### Excerpt:
Living quietly in a small cell of the Ethiopian Orthodox Church in Jerusalem, Emahoy Tsegué-Maryam Guèbrou spends most of her time with God and her piano. A classically trained maestro whose life story arcs and arcs again, her enigmatic music came to worldwide attention thanks to Francis Falceto’s Ethiopiques series. However, among the big bands of swinging Addis and the Ethio-Jazz of the golden age of Ethiopian music, Emahoy’s compositions defy genre (and some other pedantic rules of music theory) hushing the listener into awed silence and peace with their beauty and virtuosity.
This was the experience Israeli pianist and sound artist Maya Dunietz, a composer of immersive sound experiences for The Venice Biennale and Centre Georges Pompidou, had the first time she heard Emahoy’s lullaby-like compositions fifteen years ago.Dunietz was so overcome by Emahoy’s alchemy of classical airs with Ethiopian modes and pentatonic runs that she resolved to search for the enigmatic nun, a story she narrated for me earlier this month from Tel Aviv.
“I was just caught in the magic of her sound. I’d never heard anything like the perception of time in her music – these classical structures with an African accent was a combination I’d never heard before. It was so truthful, so honest. I read the liner notes of the CD and the last detail it gives is that she lives in a monastery in Jerusalem. And since I live 45 minutes away I decided to go find her.”
The Debre Genet or “Sanctuary of Paradise” monastery on Ethiopia Street had been Emahoy’s home since the eighties. In a life shaped by exile, both political and self imposed, the story of how Emahoy came to be living a monastic life in Jerusalem reads like a novel, and perhaps explains the sweet sadness in her music.
Born into a wealthy Addis family in 1923, at the age of six years old Emahoy was sent to Switzerland to study violin where she first came under the spell of classical piano. Returning to Ethiopia in the 1930s, with the coming of the Second Italo-Ethiopian war, the prodigal pianist became a prisoner of war and was sent along with her family to the prison island of Asinara off the Sardininian coast. Afterwards she spent time in Egypt where she continued her musical training before returning to Ethiopia in time for the sixties where she was part of a fashionable high society, mingling with and playing for Emperor Haile Selassie who helped release her first record in 1967. This epoch was good for the cosmopolitan Emahoy who was the first woman to work in the Ethiopian Civil Service and spoke 7 languages which made the next chapter of Maya Dunietz’s story all the more beguiling.

### Assignment A:
Summarize the profile of Emahoy Tsegué-Maryam Guèbrou in two sentences.
### Assignment B:
List every year or decade that the profile of Emahoy Tsegué-Maryam Guèbrou names.
### Assignment C:
Pick up the profile of Emahoy Tsegué-Maryam Guèbrou after its last sentence and continue it.
The lines that come next have nothing to do with the profile of Emahoy Tsegué-Maryam Guèbrou.

### Given material:
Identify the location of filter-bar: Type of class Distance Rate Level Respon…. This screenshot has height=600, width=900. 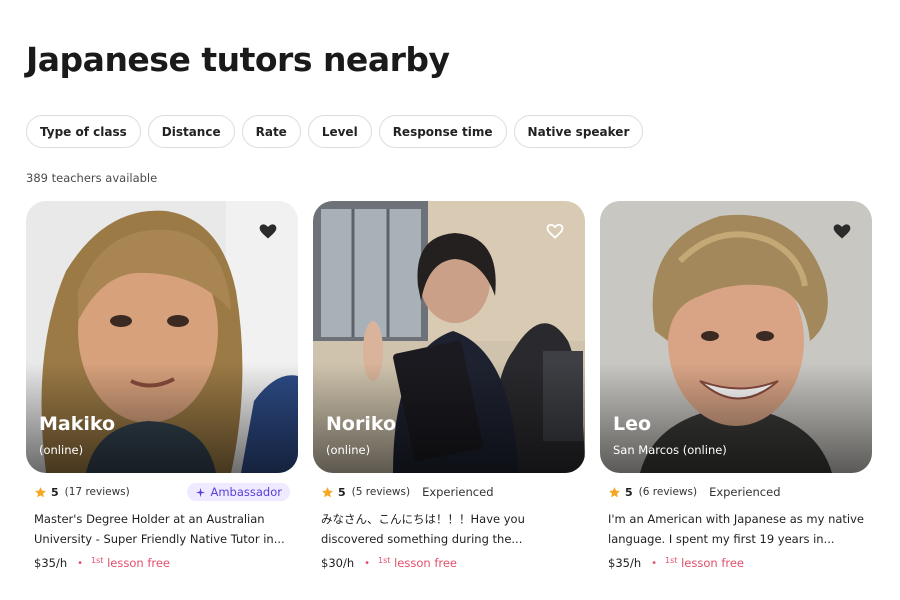
(335, 132).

### Task result A:
Emahoy Tsegué-Maryam Guèbrou, a classically trained pianist whose genre-defying music reached a worldwide audience through the Ethiopiques series, lives quietly at an Ethiopian Orthodox monastery in Jerusalem, where Israeli pianist Maya Dunietz set out to find her after being moved by her compositions. Born into a wealthy Addis family in 1923, Emahoy studied in Switzerland, was held as a prisoner of war on Asinara, trained further in Egypt, and later moved in Ethiopian high society, where Emperor Haile Selassie helped release her first record in 1967.

### Task result B:
the eighties
1923
the 1930s
the sixties
1967

### Task result C:
“So we went there (The monastery where Emahoy lives) and knocked on the door and in the beginning she claimed to not be able to speak any language! when in fact she knows like 7 or 8 of them (laughs). But the atmosphere got warmer. We explained we were musicians and asked what she was working on and if we could take a look at her notebook and play a few notes. She liked how I played her music from the first moment. She told me ‘I like how you do it – you don’t put too much pedal.’ People put too much pedal she always says and she’s so right! So it was then that she really opened up and started to tell us about her experience as a musician in this monastery context and how they don’t really understand what she’s doing and why it’s important. From there it became a very deep conversation about music.“
So how did the now octogenarian Emahoy make the journey from swinging Addis to a convent? The story goes that Emahoy had been offered a scholarship to The Royal Academy of Music in London but for reasons unknown was prevented from taking up the offer. Inconsolable and bereft she fasted for two weeks, and was even administered her last rites only to revive with the epiphany that she would leave behind music and dedicate her life to God.
For ten years Emahoy lived barefoot in a remote hilltop monastery in Ethiopia before returning to music, but not to the Addis of her youth. Instead Emahoy left for Israel and took up residence in Debre Genet where Maya’s story continues.
“So I left her my number on the notebook and said call anytime. Between one and two years passed, and she called me. She summoned me in fact, she said ‘Maya I need your help. Come!’ It was a very odd call, I thought she was pranking me! So when I got there she handed me three Air Ethiopia bags from the fifties all crumpled and they contained all of her manuscripts, in a big mess! And she said ‘I’m ready. But I don’t know how to start so I want you to do it.’ So I took it home and started to decipher what’s going on and I realised It’s a crazy archeological job. There were dates in both the Ethiopian calendar and Roman calendar and none of the pages were numbered. Many of her manuscripts were also written more like a memo to self. So I had to work out the ideal way to notate it so anyone could sit down and play from the book and it would sound as it should, and what does that mean anyway?” (laughs)
Emahoy’s motivation for publishing her life’s work was to set up a foundation for children in Addis Ababa (which now also supports music education in Washington DC) and the collaboration Maya and Emahoy embarked upon has continued the revival of Emahoy’s discography. That said, Emahoy’s music remains a rare thing, figuratively and literally as Maya relates; “So we started this process and I realised I needed some help and started looking for some partners. And I found this amazing group of people – The Jerusalem season of culture festival. And they took this project under their umbrella and we began creating this book with 12 pieces for piano. But it went out of print super fast! and now so many people are asking for it again.“
At their first meeting Emahoy also told Maya that it was her dream to have one of her pieces arranged for orchestra, and with the help of the Jerusalem Season of Culture Maya organised a grand setting of Emahoy’s work.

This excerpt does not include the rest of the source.